I find that having students read one another's work for peer review of ideas and development, and then teaching students to make stylistic choices--to become better rhetors--actually helps to clear up much of the "correctness" problem, as well. When students are reading other essays for the rhetorical nature, they begin to become sensitive to the ways that mistakes and errors can interrupt the meaning making. And they also see why word choice and determined punctuation mean so much to me. They see the elements of a sentence, of a paragraph, of an essay really working together to create the argument.

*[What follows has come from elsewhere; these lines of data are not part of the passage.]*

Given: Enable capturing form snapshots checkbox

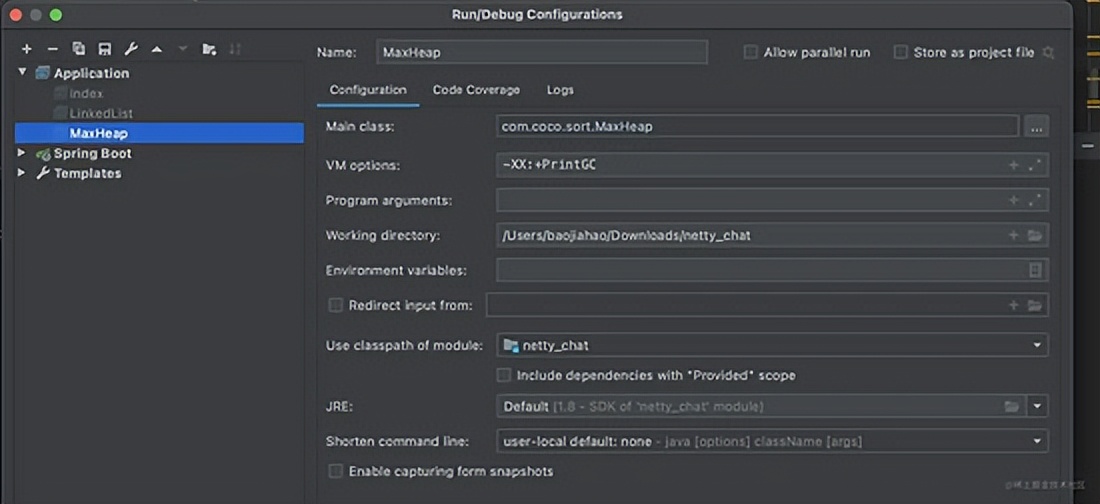Looking at the screenshot, I should 336,471.
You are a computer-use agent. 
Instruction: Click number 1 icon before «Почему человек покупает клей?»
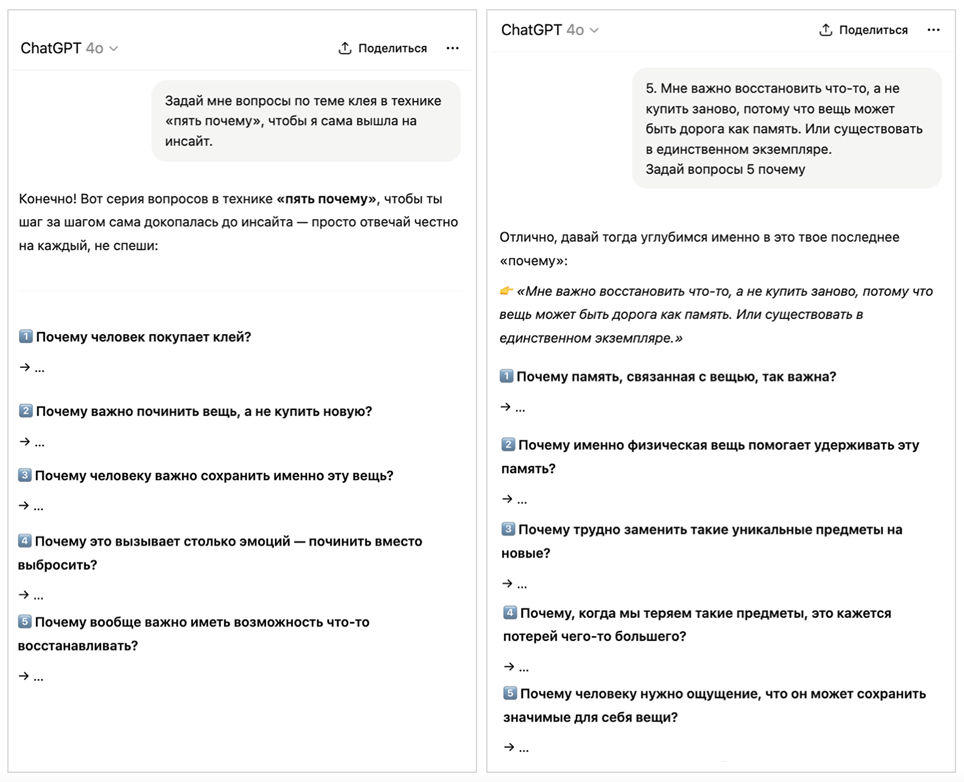pyautogui.click(x=26, y=337)
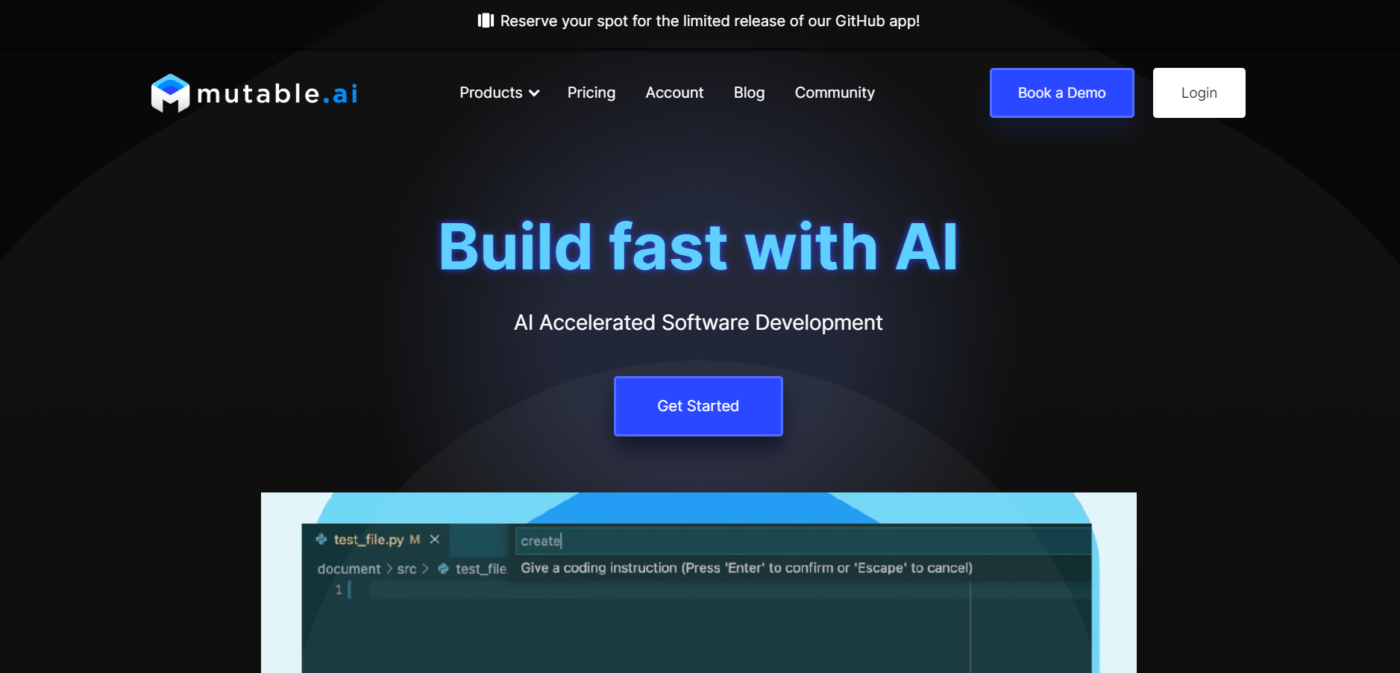1400x673 pixels.
Task: Visit the Blog page
Action: [x=749, y=93]
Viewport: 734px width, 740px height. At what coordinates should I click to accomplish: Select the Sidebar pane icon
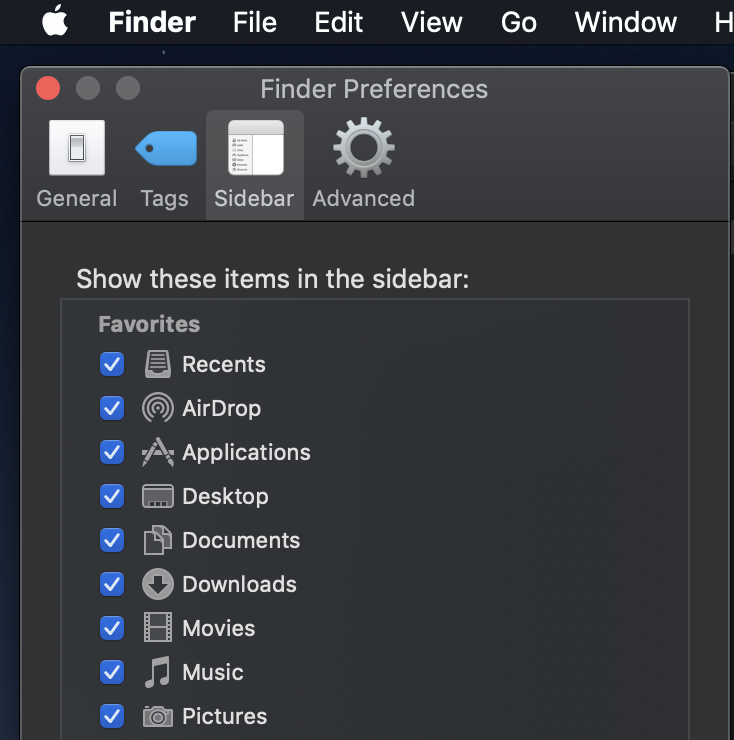coord(255,148)
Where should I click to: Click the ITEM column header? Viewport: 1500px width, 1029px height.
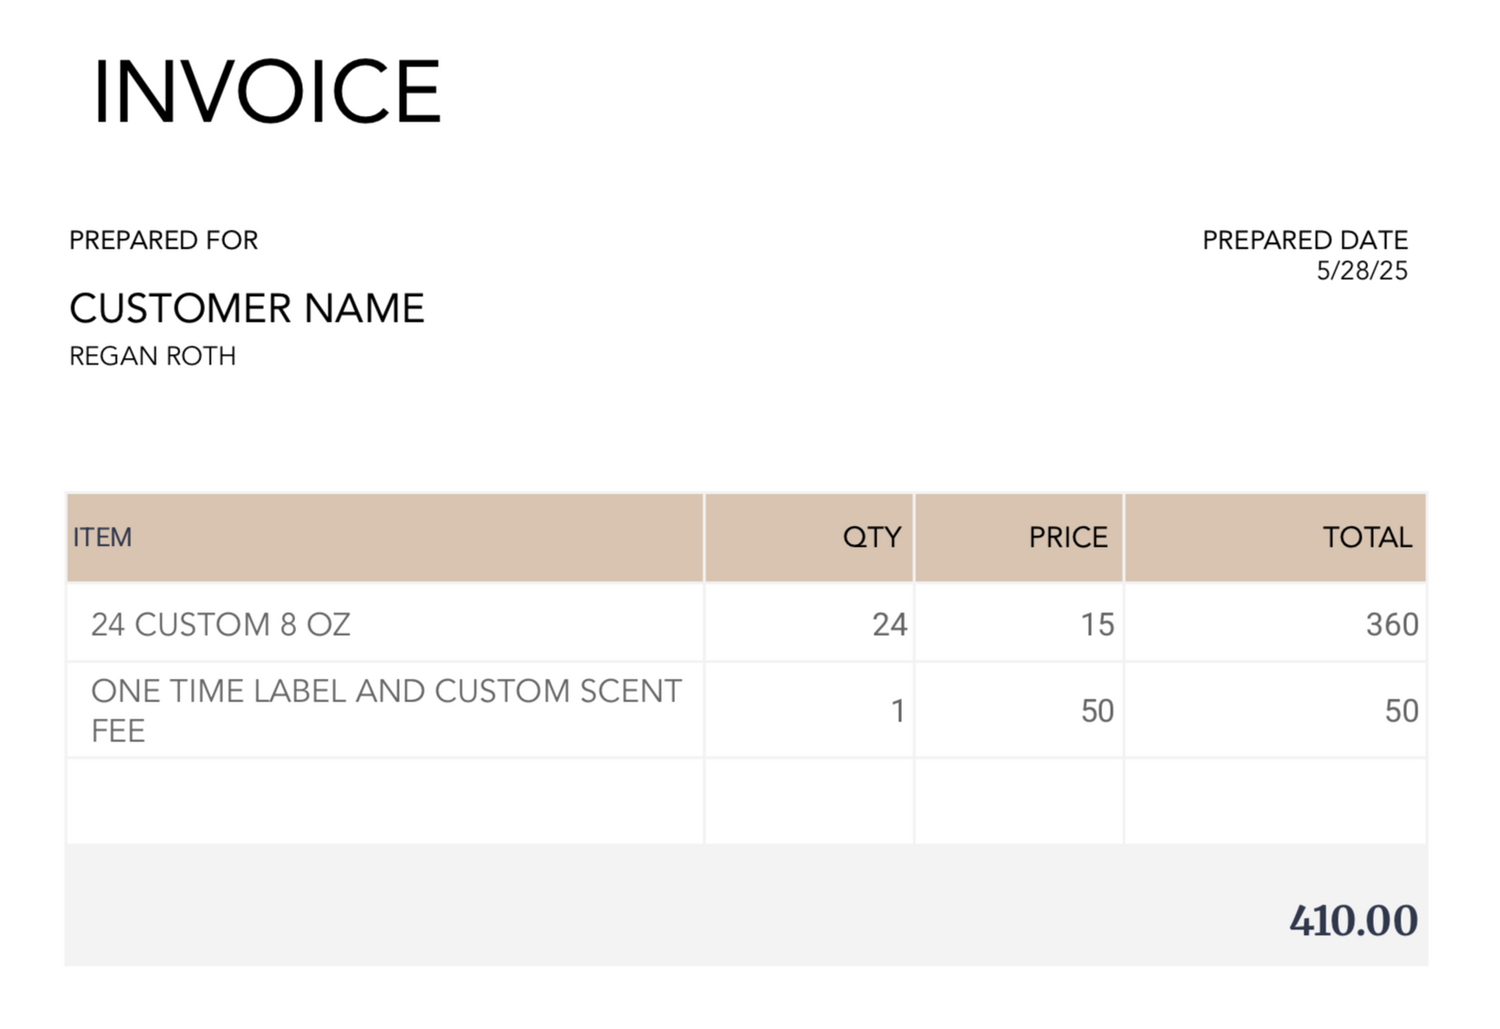pyautogui.click(x=385, y=537)

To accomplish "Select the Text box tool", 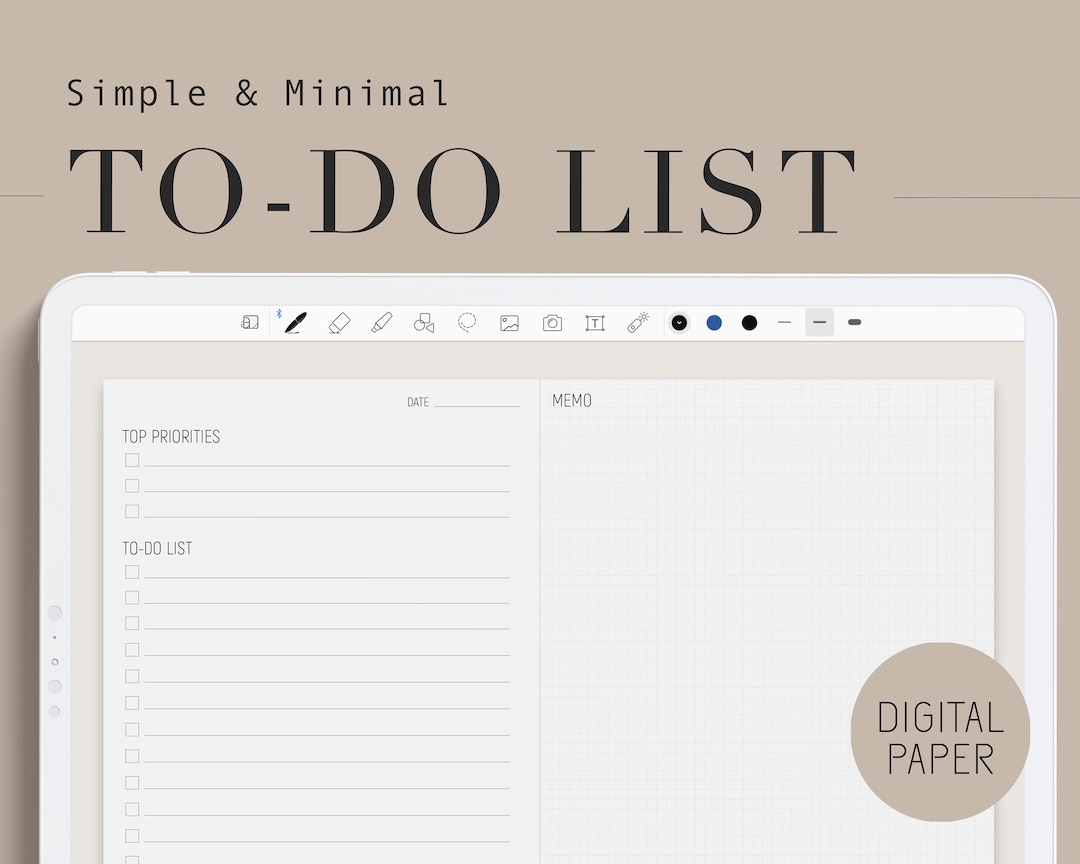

And that's what I want to be about.

At 12:47 PM, Blogger clc said...

I tend to approach issues of correctness in the same way as Sonja, for the same reasons. There are very few error problems which plague a whole class, I find. ESL students have problems with verbs, but native speakers tend not to. Maybe three students in a class tend to write fragments. Another group have run-ons. The only error I usually can say *most* of the class makes is the comma splice, and I usually find that it stems from an honest belief on many of their parts that it is perfectly o.k. to separate independent clauses with commas. I address that issue with the whole group to clear up that bit of misinformation, but other than that, I tend to deal with error on an individual and in-context basis.

I know this makes me different from most of my colleagues at my campus, but I think it's the right thing to do.

At 9:46 PM, Blogger Rosa G. said...

Sonja, could you write a bit more on the handbook that you select? Do you order it through the book store or wait to decide what you want as the semester begins? Which books have been most useful for you?